How Google and Portland’s TriMet Set the Standard for Open Transit Data
If those agencies haven't already formatted their data in the Google Transit Feed Specification (GTFS), the industry standard, they are likely rushing to do so now. How Google's specification became the common language for transit data is an interesting story and, as with many tales of transit innovation, it begins in Portland, Oregon.
After traveling internationally in the summer of 2005, Bibiana McHugh, an IT Manager at Portland's TriMet transit agency, was frustrated that she couldn't access transit information on a mapping program like Mapquest and certainly couldn't plan a trip by transit with the same ease as a driving trip. When she returned stateside, she sent inquiries to Mapquest, Yahoo!, and Google, asking each if they had plans to incorporate transit data into their mapping services and if TriMet could partner in the endeavor.
Of the three, only Google replied. As it happened, software engineer Chris Harrelson had been using his 20 percent time to interface transit data with Google Maps, what became the Google Transit Trip Planner. TriMet worked with Google to prepare TriMet's data set in a format that would work for Google Maps, a difficult task, according to McHugh.

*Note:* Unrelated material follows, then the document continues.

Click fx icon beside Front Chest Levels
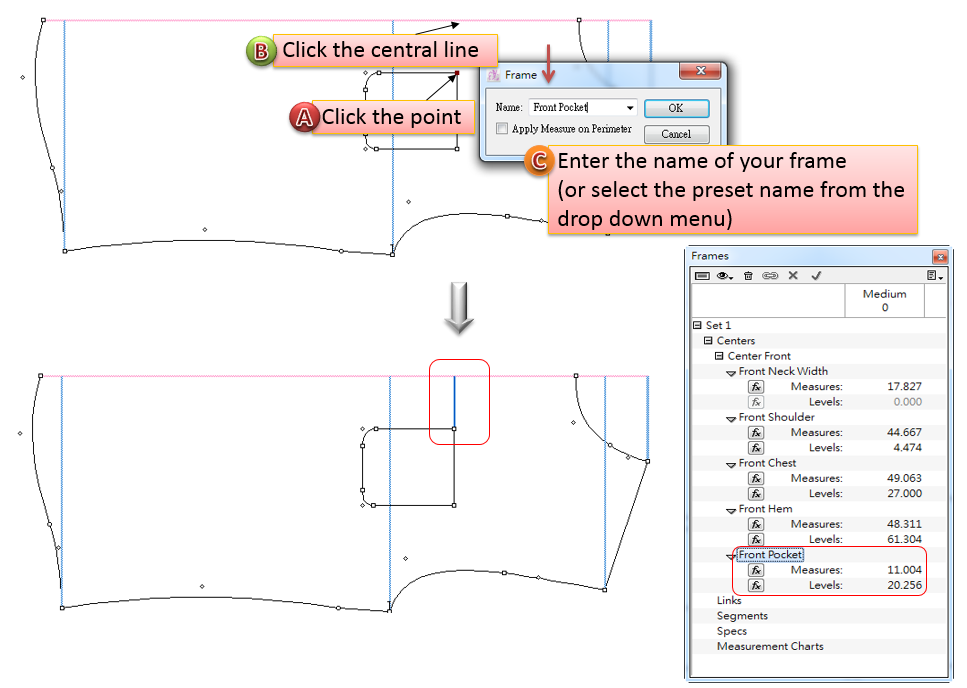 [756, 494]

"Transit data is extremely complex," she said. "There is a temporal element and spacial element and it takes a relational database in order to manage all of that information."

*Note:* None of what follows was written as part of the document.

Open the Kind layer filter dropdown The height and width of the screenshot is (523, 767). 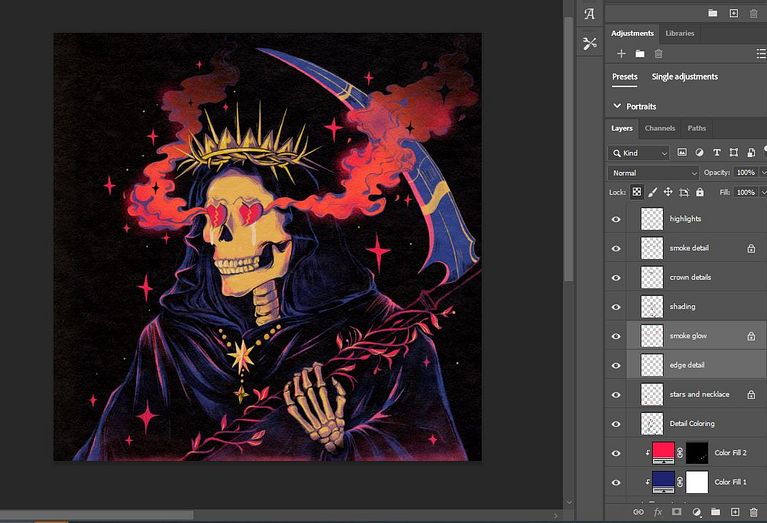pos(640,153)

She added, "A lot of agencies have this fear that it will be
misrepresented or won’t be used accurately."
Because TriMet was proactive with its data, the subsequent GTFS very closely resembled the operator's data feed. Google Transit Trip Planner launched on December 7th, 2005, and for most of the first year, TriMet was the only operator available on Google Maps. In September, 2006, five more cities got on board: Eugene, OR; Honolulu, HI; Pittsburgh, PA; Seattle, WA; and Tampa, FL.
In addition to fears by some operators about misrepresentation of the data, many operators were simply reluctant to open data for fear of bad publicity, according to Joe Hughes, a Google Transit software engineer.
"Transit agencies are used to being beat up in the press. Public transit has been the underdog since the 1950s and I think it's made the agencies pretty conservative," he said.
Hughes, who began his transit mapping career in Pittsburgh in 2002, several years before joining Google, said that prior to GTFS, many software engineers had to "data scrape" operator websites or submit Freedom of Information Act requests to obtain data. Often times that data was mailed on a CD and could be out-of-date by the time it was turned over.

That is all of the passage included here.